The bigrams most characteristic of Clinton's speeches are`r glue::glue_collapse(paste0("*", clinton_bg, "*"), sep = ", ", last = " and ")`.
Those most characteristic of Trump's speeches, instead, are`r glue::glue_collapse(paste0("*", trump_bg, "*"), sep = ", ", last = " and ")`.
The bigrams most characteristic of Clinton’s speeches are what_i, i_want, that_is, you_can, we_can, donald_trump, i_am, got_to, i_know, to_work, if_you, we_need, go_to, all_the, and_that, that_we, and_he, i_was, to_say and and_i. Those most characteristic of Trump’s speeches, instead, are trump_trump, make_america, believe_me, to_happen, we_will, it’s_going, you’re_going, to_win, are_going, you_thank, very_much, care_of, hillary_clinton, not_going, this_country, will_be, we_don’t, think_of, these_are and do_you.

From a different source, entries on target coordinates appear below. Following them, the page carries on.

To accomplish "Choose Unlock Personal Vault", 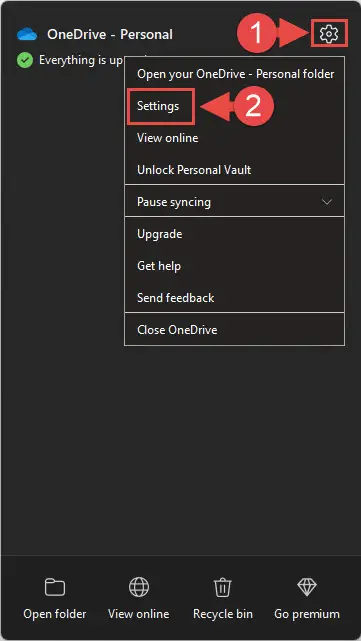I will tap(234, 170).
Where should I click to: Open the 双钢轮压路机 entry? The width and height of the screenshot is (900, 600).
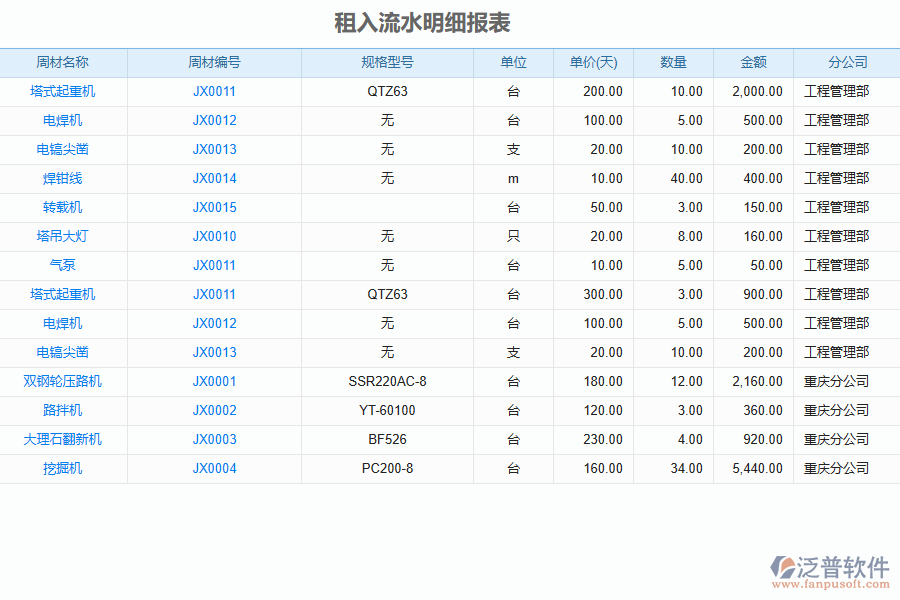point(63,381)

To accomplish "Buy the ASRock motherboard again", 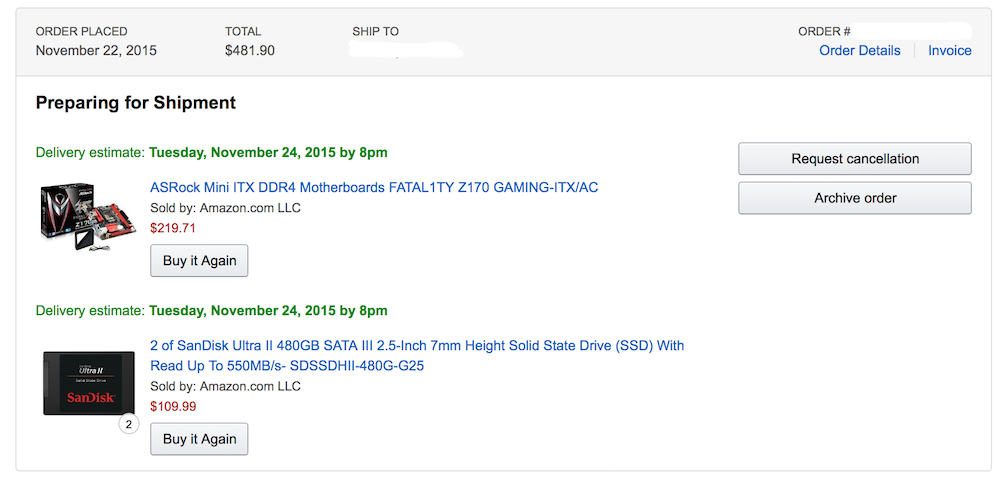I will coord(199,261).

5 High frequency trigrams as features
In our third approach, we work with the 150 most frequent trigrams — the workflow is the same as in Section 4, but ngram_size
must now be set to 3 instead of 2.
features <- fnames %>%
freqlist(ngram_size = 3) %>%
drop_re("(applause|cheering|--)") %>%
keep_bool(ranks(.) <= 150) %>% # or keep_pos(1:150)
as_types() %>%
print(n = 10)
Type collection of length 150
type
----------------------
1 a_couple_of
2 a_long_time
3 a_lot_of
4 a_trump_administration
5 all_of_the
6 all_of_you
7 all_over_the
8 america_great_again
9 and_by_the
10 and_hillary_clinton
...
d <- map(setNames(fnames, short_fnames), function(fname) {
freqlist(fname, ngram_size = 3)[features]
}) %>%
bind_cols() %>%
data.frame(row.names = features) %>%
as.matrix() %>%
t() %>%
drop_empty_rc()
d_ca <- ca(d)
texts_df <- row_pcoord(d_ca)[,c(1, 2)] %>%
as_tibble(rownames = "text") %>%
mutate(Subcorpus = sub_corp)
words_df <- col_pcoord(d_ca)[,c(1, 2)] %>%
as_tibble(rownames = "word")
Table 6 shows again a random subset of documents with their new coordinates, as well as a random subset of features —this time trigrams— and their coordinates. Figure 5 shows the biplot.
Code
set.seed(2022)
texts_df %>% group_by(Subcorpus) %>%
slice_sample(n = 5) %>% kbl() %>%
kable_paper(full_width = FALSE)
words_df %>%
slice_sample(n = 10) %>% kbl() %>%
kable_paper(full_width = FALSE)
text | V1 | V2 | Subcorpus |
---|---|---|---|
Clinton_2016.11.09 | -0.6095332 | 0.7959658 | Clinton |
Clinton_2016.09.06 | -0.9488437 | -0.1244524 | Clinton |
Clinton_2016.08.31 | -1.1755695 | 0.6056259 | Clinton |
Clinton_2016.08.05 | -0.7943022 | 0.0043116 | Clinton |
Clinton_2016.08.11 | -0.6841211 | 0.1809109 | Clinton |
Trump_2016.10.31 | 0.1647120 | 0.1946402 | Trump |
Trump_2016.11.07.B | 0.2561010 | -0.0758231 | Trump |
Trump_2016.08.15 | 0.2837312 | 0.8632088 | Trump |
Trump_2016.08.02 | -0.1014379 | -0.4964737 | Trump |
Trump_2016.10.14.B | 0.1620511 | -0.2630311 | Trump |
word | V1 | V2 |
---|---|---|
to_have_a | -0.1518327 | -0.2802206 |
a_couple_of | 0.0244926 | -0.6163659 |
hillary_clinton_is | 0.4798830 | 0.4714349 |
for_our_country | -0.1323530 | 0.4128090 |
the_history_of | 0.3043229 | 0.0339088 |
usa_usa_usa | 0.6682345 | 0.4832611 |
they_want_to | 0.0399990 | -0.4315310 |
and_i_said | 0.0593379 | -0.6906045 |
i'm_going_to | -0.1174069 | -0.0887996 |
you_know_i | -0.6027103 | -0.4392379 |
dim_1 <- sprintf("Dimension 1 (%.2f %%)", summary(d_ca)$scree[1,3])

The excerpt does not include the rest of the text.